AMD Gets Zen About The Edge
February 22, 2018 Timothy Prickett Morgan
If there is one thing that can be said about modern distributed computing that has held true for three decades now, it is that the closer you get to the core of the datacenter, the beefier the compute tends to be. Conversely, as computing gets pushed to the edge, it gets lighter by the necessity of using little power and delivering just enough performance to accomplish whatever data crunching is necessary outside of the datacenter.
While we have focused on the compute in the traditional datacenter since founding The Next Platform three years ago, occasionally dabbling in the microserver arena or less beefy storage engines, starting this year, as we explained earlier this week, we are going to be tracking the computing on the edge with the same intensity we have brought to the datacenter core. (See Pushed To The Edge for our thoughts about what is happening in distributed computing and why we are compelled to do this.)
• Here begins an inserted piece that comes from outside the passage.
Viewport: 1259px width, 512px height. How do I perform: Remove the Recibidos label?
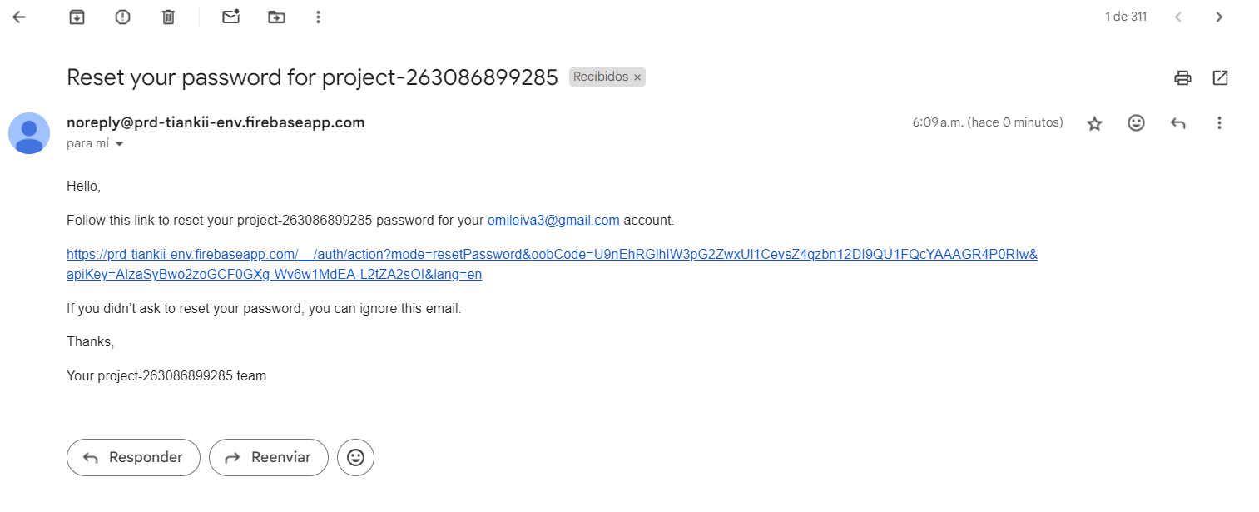pos(637,77)
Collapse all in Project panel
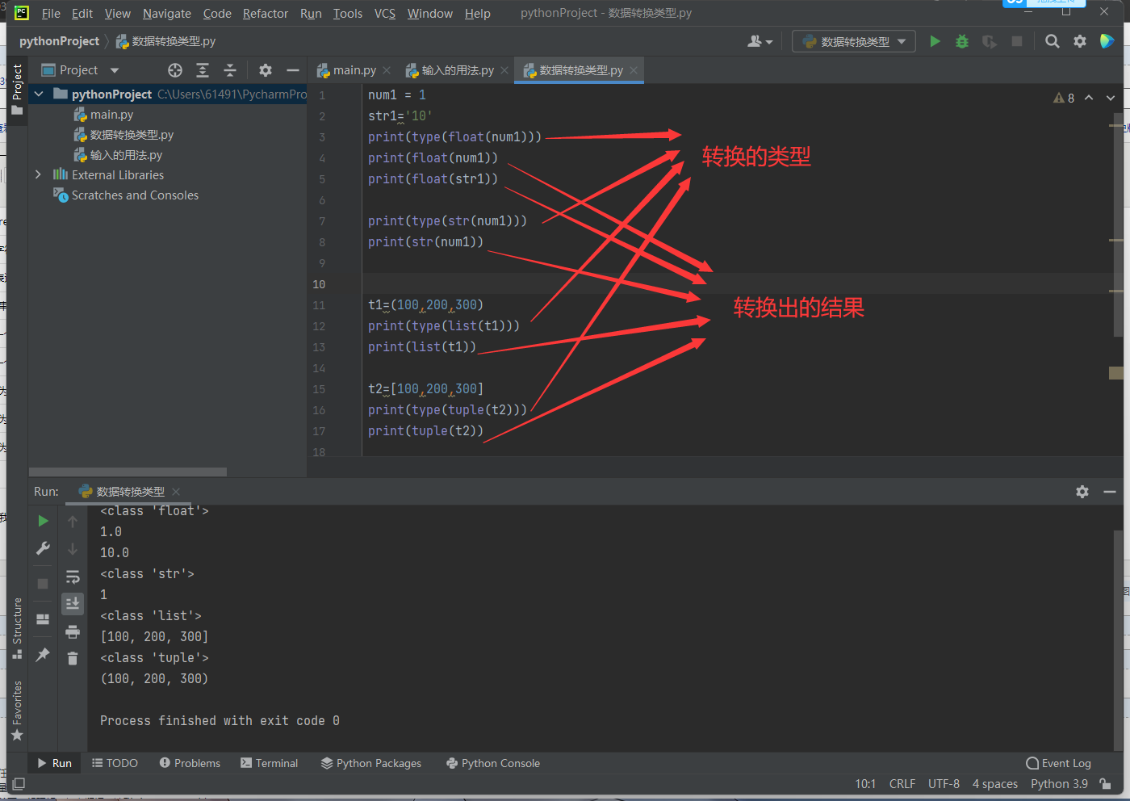 tap(230, 70)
By the way, it is common to call these less beefy devices embedded processors, and they are so called because, as the name suggests, they were designed to be put inside all kinds of manufactured devices to provide local compute, initially in a standalone fashion but now increasingly networked to each other and with the back-end datacenter. We are not fond of the term embedded because of the historical implications, and prefer the term edge computing instead because it is broader. In many cases, these embedded processors won’t be inside of anything other than what could accurately called a baby datacenter, gathering up data from endpoint devices – cars, drones, 5G cell towers, retail machinery, appliances, manufacturing equipment, thermostats, whatever – so the term doesn’t apply well. We think fog computing, another term to seemingly differentiate it from cloud computing, is amusing but vague. (Ironic, isn’t it?) We’ll stick to the edge.
The last two weeks have indeed been edgy when it comes to compute. Intel launched its “Skylake” update to the Xeon D edge processors, rounding out and finishing off its Skylake line as far as we know. (The Skylake Xeon E3-1500 v5 single-socket processors, which also have edge uses, came out in June 2016 if you can believe it, and with embedded Iris Pro graphics cards with 72 GPU cores that delivered 331.2 gigaflops of floating point oomph at double precision and 1.32 teraflops at single precision. This was followed up by the “Kaby Lake” Xeon E3 v6 server chip, which we looked at here and did a very deep historical price/performance analysis with other Xeon edge processors there. The Xeon E5 and Xeon E7 lines were of course merged together with the Skylake Xeon SP launch back in July 2017. We went over the Xeon SP announcement, drilled down into the architecture, and did a thorough price/performance analysis as well. So that’s all folks for the Skylakes.)
In the wake of the Xeon D announcements last week, Arm revealed its Project Trillium architecture, which, among other things, will allow for machine learning inference be yanked out of the datacenter and put into the device that need to react to the real world in real time using machine learning algorithms.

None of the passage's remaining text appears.